How many times have I been on skates since I was fifteen? Twice, I think. Only twice. I rarely miss it. I almost never think about it. But there are times, like tonight, reading about Guy Lafleur, and his childhood in small-town Quebec, when my own life is thrust into another's narrative.

The singularity of our existence comes into play. We started there, and now we are here, and let us look at what was in between, and dare to recall that which has stayed dormant.There was a time when I played hockey once a week for years and years and years. There was a time, too, when I had to decide what number I wanted-- and I chose, for me, the number ten. Because it was Guy's number.

I remember that.

I didn'r realize until about twenty minutes ago that I did, but now I do.

My six-year old self made a decision, and my thirty-two year old self has somehow reclaimed its essence, or attempted to.

We forget so much of our lives. Daily life so often strips us down, laughs at our nakedness, leaving inside of us only the fierce and noble moments that somehow, rigidly, remain intact between the walls of our memories. But there are other times, too, the quiet moments of childhood that pass by unnoticed, that all too often get lost in the annual lurch for school supplies and the accelerating mad dash towards the driver's license.

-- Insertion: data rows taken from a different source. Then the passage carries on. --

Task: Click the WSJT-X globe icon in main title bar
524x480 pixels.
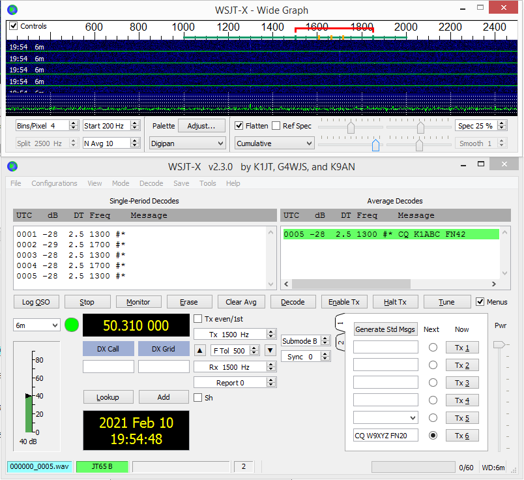Action: point(12,166)

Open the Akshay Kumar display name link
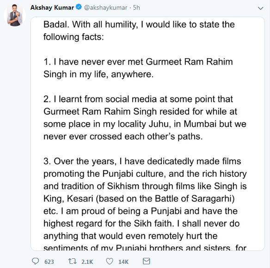point(52,7)
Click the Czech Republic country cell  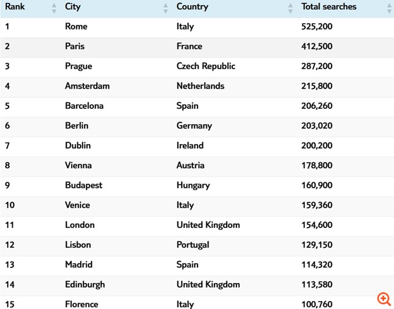pyautogui.click(x=206, y=66)
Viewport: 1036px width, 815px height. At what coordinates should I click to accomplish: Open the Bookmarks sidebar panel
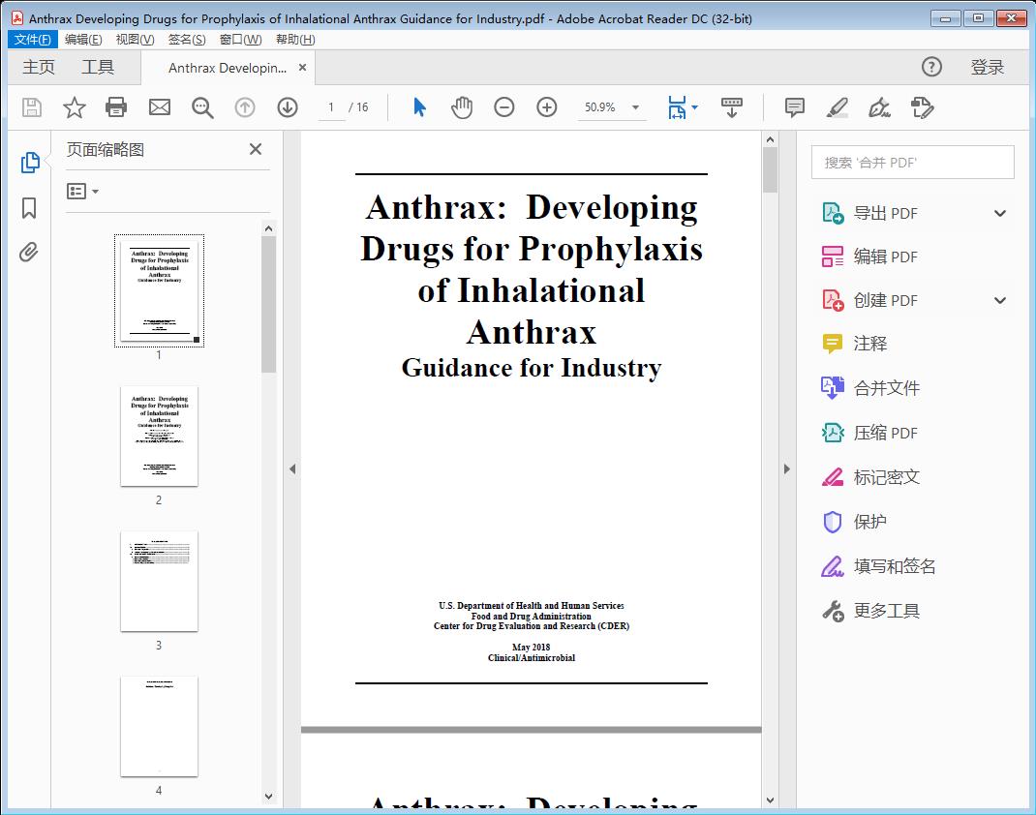click(x=29, y=208)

And yet the number ten has so slyly managed to slip through the cracks of my mind. Shining white against a yellow jersey.

Guy's number.

I remember that.

1 comment:

Unknown said...

the number six has been my favorite and lucky number for many years, ever since I saw an episode of the Price is Right when I was really little where a guy had to punch out the covering of a bunch of holes labeled 1-100. Before revealing the contents of the punched out #6, Bob Barker asked why he punched it out, and the old man said that he had intended to punch out #7 but missed, and that 6 was the devil's number. Barker pulled out the paper in #6 revealing the jackpot, and let's just say that the #6 may have appeared on a baseball uniform or two as I grew up. I remember the number six.